According to the Surveillance, Epidemiology, and End Results (SEER) Program of the National Cancer Institute, just one.
The SEER database is not evaluating psoriasis patients who do have a higher baseline risk of lymphoma and/or bladder cancers. If 32 subjects are treated with a biologic agent, one individual will develop cancer within five years, a frequency equal to what is seen with the SEER registry.
The Psoriasis Longitudinal Assessment and Registry (PSOLAR), also presented at the 2017 AAD meeting, looked at risk of malignancy associated with biologics and methotrexate, excluding non-melanoma skin cancer. Researchers found that exposure to TNF inhibitors ≥12 months was associated with increased risk of overall malignancy, namely breast (0.09), prostate (0.08), lung (0.06), melanoma (0.06), and lymphoma (0.03)

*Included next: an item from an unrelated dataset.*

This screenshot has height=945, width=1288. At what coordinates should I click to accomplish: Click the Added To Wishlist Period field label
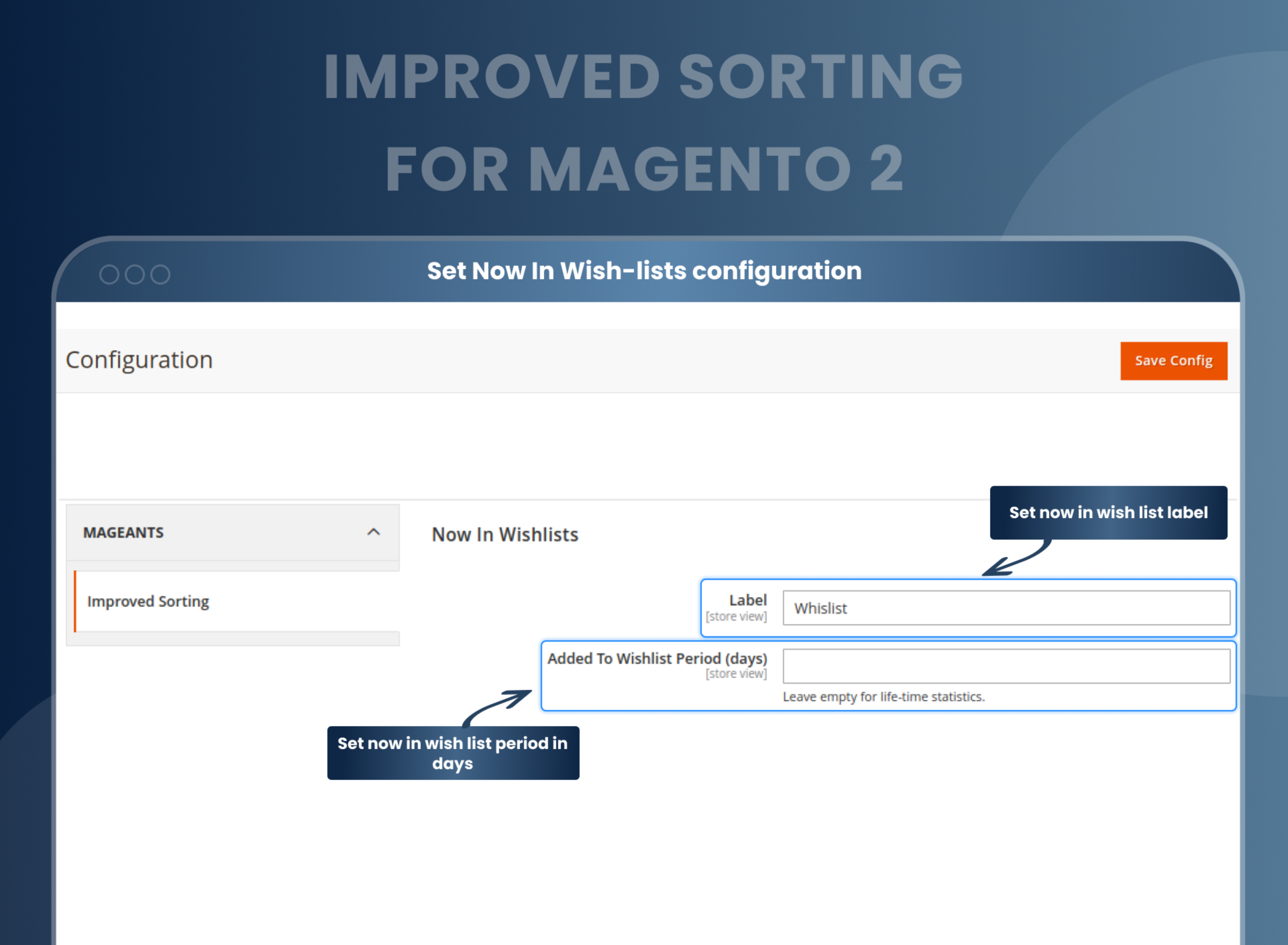tap(658, 658)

So why are the direct-to-consumer (DTC) commercials so scary? Most psoriasis patients are treated with biologics as monotherapy. In other disease states, namely psoriatic arthritis, rheumatoid arthritis, and Crohn’s disease, combination therapy, i.e systemic steroids, methotrexate, 6-mercaptopurine, tends to be more common. When biologic agents are used in combination, the frequency of serious infections and malignancies increases. The FDA mandates that the DTC advertisements spell out the worst case scenarios.
Cancer aside, many other posters presented at the 2017 AAD annual meeting focused on potential risks associated with biologics, and this new data will help us better counsel our patients about the judicious use of these medications.
Risk of Heart Disease, Stroke
In an analysis of major adverse cardiovascular events (MACE) among patients treated with biologics in PSOLAR, neither TNF inhibitors nor ustekinumab showed an increase in major adverse cardiovascular events risk, compared with topical/phototherapy in patients followed for 2.8 years.
The ESPRIT 10-Year Postmarketing Surveillance Registry of adalimumab (Humira) for moderate to severe psoriasis analyzed emergent cardiovascular events, serious infections, and cancer. The seven-year interim data show that the risks of heart disease, infection, and cancer were consistent with rates observed in adalimumab clinical trials and remained stable with up to seven years of overall exposure to adalimumab. The majority of patients remained free of cerebrovascular accident, congestive heart failure, myocardial infarction, infection, and malignancy as of November 2015.
Risk of suicide was not more frequent in psoriasis patients using biologics versus other psoriasis therapies, however suicide was about 1.5 times more frequent in psoriasis patients using biologics versus all other conditions where biologics were used. It may be that since there is an increase in suicide and suicidal ideation in psoriasis, more is seen in clinical trials; however we must keep evaluating this serious AE to determine if it is related to the drug and not the disease.
Another study looked at the safety of secukinumab (Cosentyx). In this study, common adverse events included upper respiratory infection (4.2 percent), superficial bacterial infections (4.2 percent), and diarrhea (4.2 percent).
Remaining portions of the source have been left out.